Patching ThreadPoolExecutor to handle Errors
In this post I’ll describe an important patch that you always want to use
when using a ThreadPoolExecutor
(or any ExecutorService
) in Java.
Edit (2017-11-05): Since JDK 8u92, there is a new option called -XX:ExitOnOutOfMemoryError
that can effectively be used instead.
The patch intends to mitigate the unexpected death of threads, and mitigate the impact that they have on your application.
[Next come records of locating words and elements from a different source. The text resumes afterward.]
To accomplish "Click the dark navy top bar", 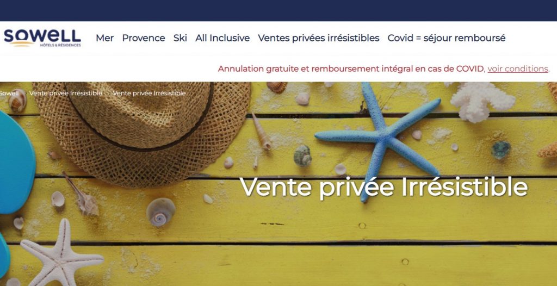I will pyautogui.click(x=279, y=11).
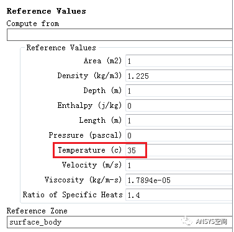The height and width of the screenshot is (232, 234).
Task: Click the Viscosity (kg/m-s) label
Action: (83, 180)
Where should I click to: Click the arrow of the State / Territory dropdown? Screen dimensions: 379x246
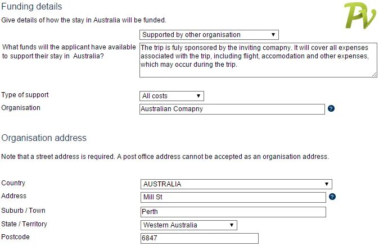tap(232, 225)
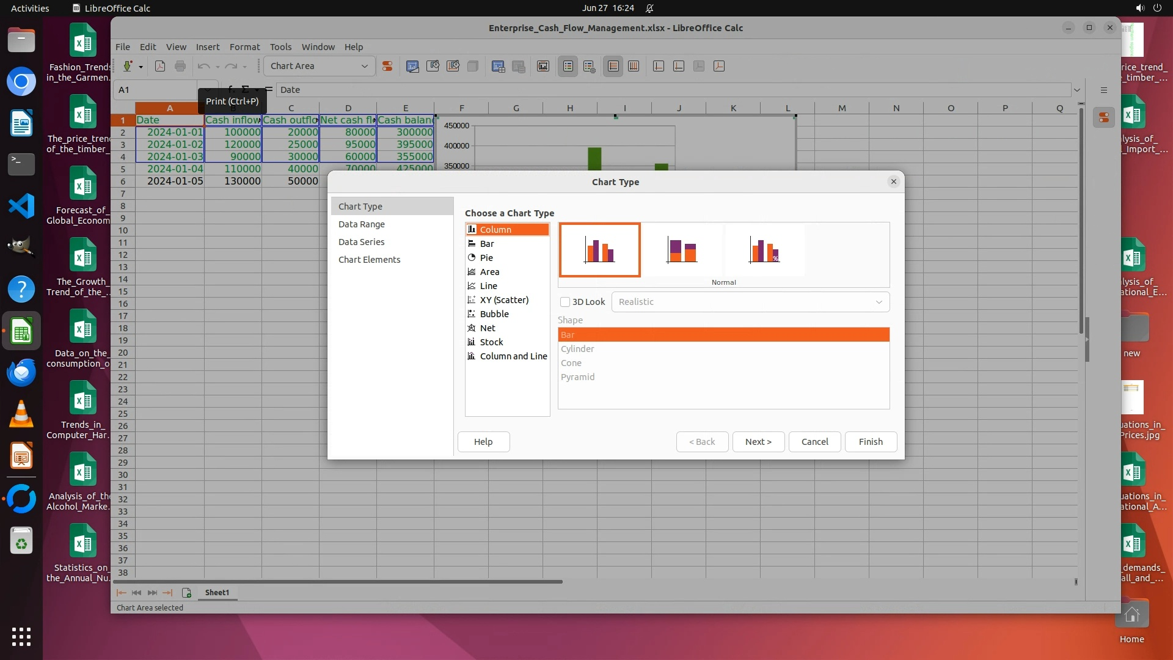This screenshot has width=1173, height=660.
Task: Expand the Realistic 3D scheme dropdown
Action: pos(879,302)
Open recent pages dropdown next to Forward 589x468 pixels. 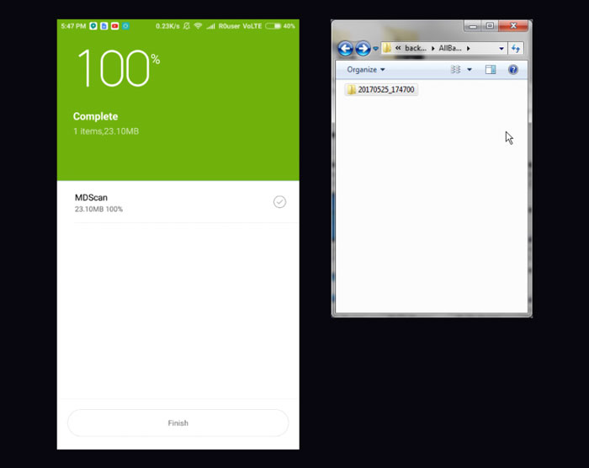tap(375, 49)
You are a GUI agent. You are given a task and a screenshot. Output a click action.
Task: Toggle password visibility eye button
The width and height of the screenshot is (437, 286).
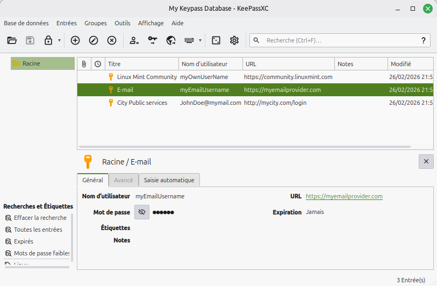point(142,212)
To help illustrate illustrate this, here is an example project with a very nasty thread eating up all memory:
public class Example {
private static final int MESSAGE_SIZE = 1024 * 1000;
public static void main(String[] argv) throws Exception {
final ExecutorService executor =
new ThreadPoolExecutor(2, 2, 0L, TimeUnit.MILLISECONDS, new LinkedBlockingQueue<>());
final TransferQueue<long[]> queue = new LinkedTransferQueue<>();
executor.submit(new BadThread());
executor.submit(() -> {
while (true) {
queue.transfer(new long[MESSAGE_SIZE]);
}
});
while (true) {
System.out.println("main: waiting for message...");
queue.take();
System.out.println("main: OK");
Thread.sleep(500);
}
}
/**
* A bad thread eating up all available memory and holding on to it.
*/
static class BadThread implements Callable<Void> {
@Override
public Void call() throws Exception {
Thread.sleep(1000);
System.out.println("BadThread: Start 'borrowing' memory...");
final List<Long> list = new ArrayList<>();
while (true) {
try {
list.add(0L);
} catch (final OutOfMemoryError error) {
System.out.println("BadThread: Hold on to OOM: " + error);
Thread.sleep(10000);
}
}
}
}
}
Compile and run this application with -Xmx16m
.
You should see something like the following:
main: waiting for message...
main: OK
main: waiting for message...
main: OK
BadThread: Start 'borrowing' memory...
main: waiting for message...
main: OK
BadThread: Hold on to OOM: java.lang.OutOfMemoryError: Java heap space
main: waiting for message...
...
The application is stuck, we are no longer seeing any main: OK
messages.
No stack traces, nothing.
The reason is that out coordinator thread allocates memory for its message,
this means that it could be the target of an OutOfMemoryError
when the
allocation fails because BadThread
has locked up all available memory and is
refusing to die.
This state is when it gets interesting. ThreadPoolExecutor
will, as per documentation, happily catch and
swallow any exception being thrown in one of its tasks.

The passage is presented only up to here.